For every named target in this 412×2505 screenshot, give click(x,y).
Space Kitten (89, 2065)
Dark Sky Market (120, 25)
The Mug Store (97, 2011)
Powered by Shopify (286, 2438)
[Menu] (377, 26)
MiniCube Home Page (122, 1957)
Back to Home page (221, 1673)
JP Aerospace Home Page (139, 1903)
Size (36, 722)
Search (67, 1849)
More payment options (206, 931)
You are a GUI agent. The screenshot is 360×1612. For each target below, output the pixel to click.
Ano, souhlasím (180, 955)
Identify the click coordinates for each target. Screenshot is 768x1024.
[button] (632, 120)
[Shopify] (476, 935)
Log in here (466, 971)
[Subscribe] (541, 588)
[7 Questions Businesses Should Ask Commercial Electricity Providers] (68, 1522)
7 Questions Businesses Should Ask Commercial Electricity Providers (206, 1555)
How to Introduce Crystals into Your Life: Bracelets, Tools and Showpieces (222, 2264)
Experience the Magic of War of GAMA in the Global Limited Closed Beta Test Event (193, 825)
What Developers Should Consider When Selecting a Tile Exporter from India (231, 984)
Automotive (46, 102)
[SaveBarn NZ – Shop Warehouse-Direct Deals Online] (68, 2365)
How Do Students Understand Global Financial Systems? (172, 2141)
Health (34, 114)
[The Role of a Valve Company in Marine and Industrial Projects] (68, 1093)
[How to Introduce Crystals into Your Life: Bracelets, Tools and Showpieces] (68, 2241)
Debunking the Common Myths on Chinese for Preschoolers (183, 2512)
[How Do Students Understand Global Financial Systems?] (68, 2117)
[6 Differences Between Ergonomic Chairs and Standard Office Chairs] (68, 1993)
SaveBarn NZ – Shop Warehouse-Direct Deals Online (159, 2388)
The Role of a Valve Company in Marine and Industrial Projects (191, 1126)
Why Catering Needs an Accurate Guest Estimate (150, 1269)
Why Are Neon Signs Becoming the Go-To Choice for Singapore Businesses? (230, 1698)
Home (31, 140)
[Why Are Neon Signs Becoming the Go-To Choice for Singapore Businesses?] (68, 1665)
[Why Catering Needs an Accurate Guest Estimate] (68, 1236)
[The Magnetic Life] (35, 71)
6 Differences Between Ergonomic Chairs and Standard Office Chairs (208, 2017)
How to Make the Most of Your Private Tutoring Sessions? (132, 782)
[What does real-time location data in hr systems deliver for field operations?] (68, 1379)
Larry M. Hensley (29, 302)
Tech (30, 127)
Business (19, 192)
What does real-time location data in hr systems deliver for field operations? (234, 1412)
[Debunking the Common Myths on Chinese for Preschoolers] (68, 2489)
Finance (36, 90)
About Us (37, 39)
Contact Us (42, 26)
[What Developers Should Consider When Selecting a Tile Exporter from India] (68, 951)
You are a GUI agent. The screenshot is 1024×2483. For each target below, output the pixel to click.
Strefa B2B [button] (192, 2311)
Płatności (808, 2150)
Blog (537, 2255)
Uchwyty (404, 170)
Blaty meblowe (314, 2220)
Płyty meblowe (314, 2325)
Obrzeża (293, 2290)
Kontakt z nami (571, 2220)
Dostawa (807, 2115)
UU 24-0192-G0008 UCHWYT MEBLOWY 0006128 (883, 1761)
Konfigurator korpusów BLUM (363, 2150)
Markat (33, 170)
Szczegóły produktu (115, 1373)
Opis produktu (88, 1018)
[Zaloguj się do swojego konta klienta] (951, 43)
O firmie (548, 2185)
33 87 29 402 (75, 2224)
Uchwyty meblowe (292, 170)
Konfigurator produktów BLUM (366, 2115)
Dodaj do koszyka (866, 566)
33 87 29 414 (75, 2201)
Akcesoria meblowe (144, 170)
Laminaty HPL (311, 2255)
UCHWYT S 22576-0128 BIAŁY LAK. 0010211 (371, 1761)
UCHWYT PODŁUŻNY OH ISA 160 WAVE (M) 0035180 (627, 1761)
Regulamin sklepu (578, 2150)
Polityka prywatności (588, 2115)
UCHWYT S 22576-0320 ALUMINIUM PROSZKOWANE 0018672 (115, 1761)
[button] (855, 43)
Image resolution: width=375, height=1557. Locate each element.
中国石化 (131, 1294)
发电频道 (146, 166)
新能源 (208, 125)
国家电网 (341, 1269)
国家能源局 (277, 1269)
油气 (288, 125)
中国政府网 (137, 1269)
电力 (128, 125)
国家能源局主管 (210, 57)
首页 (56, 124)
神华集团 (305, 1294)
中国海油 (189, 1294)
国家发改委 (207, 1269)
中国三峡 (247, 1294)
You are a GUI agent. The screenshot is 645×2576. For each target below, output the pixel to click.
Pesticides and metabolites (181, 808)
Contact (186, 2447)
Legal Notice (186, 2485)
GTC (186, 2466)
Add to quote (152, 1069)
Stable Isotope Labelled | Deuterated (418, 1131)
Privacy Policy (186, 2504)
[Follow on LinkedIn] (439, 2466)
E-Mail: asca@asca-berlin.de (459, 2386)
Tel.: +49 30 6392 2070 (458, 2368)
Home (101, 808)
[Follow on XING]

- _WHAT YOU ARE ASKED TO DO_
Show the data once more, exactly as it was written.

- _OUTPUT_
For every named target in this 412×2505 screenshot, give click(x,y).
Space Kitten (89, 2065)
Dark Sky Market (120, 25)
The Mug Store (97, 2011)
Powered by Shopify (286, 2438)
[Menu] (377, 26)
MiniCube Home Page (122, 1957)
Back to Home page (221, 1673)
JP Aerospace Home Page (139, 1903)
Size (36, 722)
Search (67, 1849)
More payment options (206, 931)
You are a GUI agent. The screenshot is 360×1612. For each target below, output the pixel to click.
Ano, souhlasím (180, 955)
Identify the click coordinates for each target. Screenshot is 768x1024.
[button] (632, 120)
[Shopify] (476, 935)
Log in here (466, 971)
[Subscribe] (541, 588)
[7 Questions Businesses Should Ask Commercial Electricity Providers] (68, 1522)
7 Questions Businesses Should Ask Commercial Electricity Providers (206, 1555)
How to Introduce Crystals into Your Life: Bracelets, Tools and Showpieces (222, 2264)
Experience the Magic of War of GAMA in the Global Limited Closed Beta Test Event (193, 825)
What Developers Should Consider When Selecting a Tile Exporter from India (231, 984)
Automotive (46, 102)
[SaveBarn NZ – Shop Warehouse-Direct Deals Online] (68, 2365)
How Do Students Understand Global Financial Systems? (172, 2141)
Health (34, 114)
[The Role of a Valve Company in Marine and Industrial Projects] (68, 1093)
[How to Introduce Crystals into Your Life: Bracelets, Tools and Showpieces] (68, 2241)
Debunking the Common Myths on Chinese for Preschoolers (183, 2512)
[How Do Students Understand Global Financial Systems?] (68, 2117)
[6 Differences Between Ergonomic Chairs and Standard Office Chairs] (68, 1993)
SaveBarn NZ – Shop Warehouse-Direct Deals Online (159, 2388)
The Role of a Valve Company in Marine and Industrial Projects (191, 1126)
Why Catering Needs an Accurate Guest Estimate (150, 1269)
Why Are Neon Signs Becoming the Go-To Choice for Singapore Businesses? (230, 1698)
Home (31, 140)
[Why Are Neon Signs Becoming the Go-To Choice for Singapore Businesses?] (68, 1665)
[Why Catering Needs an Accurate Guest Estimate] (68, 1236)
[The Magnetic Life] (35, 71)
6 Differences Between Ergonomic Chairs and Standard Office Chairs (208, 2017)
How to Make the Most of Your Private Tutoring Sessions? (132, 782)
[What does real-time location data in hr systems deliver for field operations?] (68, 1379)
Larry M. Hensley (29, 302)
Tech (30, 127)
Business (19, 192)
What does real-time location data in hr systems deliver for field operations? (234, 1412)
[Debunking the Common Myths on Chinese for Preschoolers] (68, 2489)
Finance (36, 90)
About Us (37, 39)
Contact Us (42, 26)
[What Developers Should Consider When Selecting a Tile Exporter from India] (68, 951)
You are a GUI agent. The screenshot is 1024×2483. For each target below, output the pixel to click.
Strefa B2B [button] (192, 2311)
Płatności (808, 2150)
Blog (537, 2255)
Uchwyty (404, 170)
Blaty meblowe (314, 2220)
Płyty meblowe (314, 2325)
Obrzeża (293, 2290)
Kontakt z nami (571, 2220)
Dostawa (807, 2115)
UU 24-0192-G0008 UCHWYT MEBLOWY 0006128 (883, 1761)
Konfigurator korpusów BLUM (363, 2150)
Markat (33, 170)
Szczegóły produktu (115, 1373)
Opis produktu (88, 1018)
[Zaloguj się do swojego konta klienta] (951, 43)
O firmie (548, 2185)
33 87 29 402 (75, 2224)
Uchwyty meblowe (292, 170)
Konfigurator produktów BLUM (366, 2115)
Dodaj do koszyka (866, 566)
33 87 29 414 (75, 2201)
Akcesoria meblowe (144, 170)
Laminaty HPL (311, 2255)
UCHWYT S 22576-0128 BIAŁY LAK. 0010211 (371, 1761)
UCHWYT PODŁUŻNY OH ISA 160 WAVE (M) 0035180 (627, 1761)
Regulamin sklepu (578, 2150)
Polityka prywatności (588, 2115)
UCHWYT S 22576-0320 ALUMINIUM PROSZKOWANE 0018672 (115, 1761)
[button] (855, 43)
Image resolution: width=375, height=1557. Locate each element.
中国石化 (131, 1294)
发电频道 (146, 166)
新能源 (208, 125)
国家电网 (341, 1269)
国家能源局 (277, 1269)
油气 (288, 125)
中国政府网 (137, 1269)
电力 (128, 125)
国家能源局主管 (210, 57)
首页 (56, 124)
神华集团 (305, 1294)
中国海油 (189, 1294)
国家发改委 (207, 1269)
中国三峡 (247, 1294)
You are a GUI agent. The screenshot is 645×2576. For each target below, output the pixel to click.
Pesticides and metabolites (181, 808)
Contact (186, 2447)
Legal Notice (186, 2485)
GTC (186, 2466)
Add to quote (152, 1069)
Stable Isotope Labelled | Deuterated (418, 1131)
Privacy Policy (186, 2504)
[Follow on LinkedIn] (439, 2466)
E-Mail: asca@asca-berlin.de (459, 2386)
Tel.: +49 30 6392 2070 (458, 2368)
Home (101, 808)
[Follow on XING]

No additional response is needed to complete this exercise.